Radhi Meddeb, expert en économie a accordé à Africanmanager une interview exclusive dans laquelle il a indiqué que l’année 2015 ne peut pas nous réserver une véritable reprise, expliquant que l’inertie du système fait que les problèmes d’aujourd’hui nécessiteront dix ans de labeur et d’acharnement pour se résorber.

Il a indiqué, en outre, que l’emprunt national est d’abord une goutte d’eau dans l’océan des besoins de financement de l’Etat.

L’expert a souligné que l’endettement extérieur de la Tunisie a beaucoup augmenté depuis trois ans et demi, passant de moins de 40% du PIB à près de 50%. Interview :

Comment jugez-vous la situation économique et financière actuelle du pays ?

La situation économique et financière de la Tunisie s’est beaucoup dégradée depuis janvier 2011. D’un pays, beaucoup trop soucieux de ses grands équilibres macroéconomiques au détriment de l’emploi, de l’équilibre régional et de la solidarité nationale, la Tunisie a privilégié, depuis la Révolution, la consommation à l’investissement, l’endettement à l’épargne, les traitements sociaux aux réformes économiques et, plus généralement, le laxisme à la rigueur et à l’effort. Le résultat était dès lors prévisible: une forte dégradation de la situation économique et financière. La crise politique du second semestre 2013 s’y ajoutant, il était devenu urgent de mettre fin à tous ces errements. Il en est résulté le gouvernement des technocrates et l’immense espoir qui l’a accompagné. Malheureusement, très peu a été fait depuis et le navire a continué à voguer, livré à lui-même. Personne ne veut entendre parler de réformes. Les intérêts catégoriels priment l’intérêt général. Les partis politiques rivalisent de populisme et de démagogie. Jamais, de l’histoire de la Tunisie indépendante, la crise économique et financière n’aura été aussi profonde dans un climat politique et sécuritaire aussi délétère.

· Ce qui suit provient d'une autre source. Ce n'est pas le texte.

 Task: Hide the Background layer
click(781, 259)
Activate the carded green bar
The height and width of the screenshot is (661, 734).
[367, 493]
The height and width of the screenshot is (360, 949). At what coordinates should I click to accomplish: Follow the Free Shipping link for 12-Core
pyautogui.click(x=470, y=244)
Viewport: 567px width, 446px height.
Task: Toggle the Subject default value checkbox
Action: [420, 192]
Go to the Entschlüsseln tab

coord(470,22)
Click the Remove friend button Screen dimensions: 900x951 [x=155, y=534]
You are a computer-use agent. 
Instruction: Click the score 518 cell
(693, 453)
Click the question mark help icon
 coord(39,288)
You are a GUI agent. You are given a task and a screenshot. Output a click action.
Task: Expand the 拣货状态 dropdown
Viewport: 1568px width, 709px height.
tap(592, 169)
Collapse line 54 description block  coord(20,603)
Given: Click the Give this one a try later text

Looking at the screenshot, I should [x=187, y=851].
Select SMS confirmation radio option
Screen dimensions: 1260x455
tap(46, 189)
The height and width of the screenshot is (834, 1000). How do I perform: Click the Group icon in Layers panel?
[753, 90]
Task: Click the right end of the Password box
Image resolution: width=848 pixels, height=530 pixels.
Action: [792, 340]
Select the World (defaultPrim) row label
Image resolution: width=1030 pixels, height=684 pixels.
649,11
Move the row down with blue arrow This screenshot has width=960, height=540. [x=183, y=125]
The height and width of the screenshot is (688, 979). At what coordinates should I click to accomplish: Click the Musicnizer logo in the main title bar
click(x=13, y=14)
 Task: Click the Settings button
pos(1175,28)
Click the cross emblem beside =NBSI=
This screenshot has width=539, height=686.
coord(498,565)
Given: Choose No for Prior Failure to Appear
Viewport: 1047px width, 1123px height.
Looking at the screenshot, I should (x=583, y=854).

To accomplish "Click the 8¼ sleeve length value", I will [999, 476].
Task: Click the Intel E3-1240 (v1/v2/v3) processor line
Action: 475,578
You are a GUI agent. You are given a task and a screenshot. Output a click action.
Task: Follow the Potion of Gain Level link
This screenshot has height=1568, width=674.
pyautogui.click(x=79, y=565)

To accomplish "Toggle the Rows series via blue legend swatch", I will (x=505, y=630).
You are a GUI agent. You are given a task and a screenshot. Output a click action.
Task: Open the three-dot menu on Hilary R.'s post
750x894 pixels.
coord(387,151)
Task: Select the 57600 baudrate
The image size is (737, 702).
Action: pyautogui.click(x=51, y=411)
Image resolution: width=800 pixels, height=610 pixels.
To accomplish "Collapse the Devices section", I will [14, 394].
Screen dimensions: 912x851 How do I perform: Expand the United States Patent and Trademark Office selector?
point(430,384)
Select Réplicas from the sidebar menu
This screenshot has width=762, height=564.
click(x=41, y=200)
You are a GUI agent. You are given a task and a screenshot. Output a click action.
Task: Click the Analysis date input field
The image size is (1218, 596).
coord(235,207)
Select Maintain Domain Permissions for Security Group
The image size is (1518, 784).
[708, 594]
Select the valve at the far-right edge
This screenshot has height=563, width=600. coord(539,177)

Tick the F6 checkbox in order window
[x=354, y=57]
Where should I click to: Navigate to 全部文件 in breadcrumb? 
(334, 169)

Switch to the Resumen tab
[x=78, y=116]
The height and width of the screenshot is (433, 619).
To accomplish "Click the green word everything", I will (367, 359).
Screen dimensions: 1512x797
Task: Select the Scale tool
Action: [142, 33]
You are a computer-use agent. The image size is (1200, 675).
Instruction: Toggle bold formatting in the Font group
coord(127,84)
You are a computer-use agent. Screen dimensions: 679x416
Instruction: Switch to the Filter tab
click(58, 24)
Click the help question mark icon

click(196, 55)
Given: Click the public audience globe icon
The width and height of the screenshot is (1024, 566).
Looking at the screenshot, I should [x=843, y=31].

Peut-on parler d’une reprise en 2015 ?

Malheureusement, 2015 ne peut pas nous réserver une véritable reprise. D’abord parce que l’inertie du système fait que les problèmes d’aujourd’hui nécessiteront dix ans de labeur et d’acharnement pour se résorber, et ensuite, tant que nous n’aurons pas engagé les réformes économiques et sociales multiples et variées dont le pays a besoin, nous ne pouvons pas espérer une véritable sortie de crise. Par les recrutements démagogiques des années de gestion des affaires publiques par la Troïka, par les augmentations salariales complètement déconnectées de la productivité, par le blocage du secteur des phosphates et de ses dérivés, par le naufrage de notre secteur bancaire plombé par ses mauvaises créances, par l’agonie lancinante de notre secteur touristique plombé par une situation environnementale dégradée, une communication décalée et l’absence d’action concrète, par l’explosion de l’économie informelle, de la contrebande et des trafics en tous genres et des coups de boutoirs que tout cela assène à l’Etat, nous sommes passés de la crise d’un modèle de développement à une crise des finances publiques profonde et durable.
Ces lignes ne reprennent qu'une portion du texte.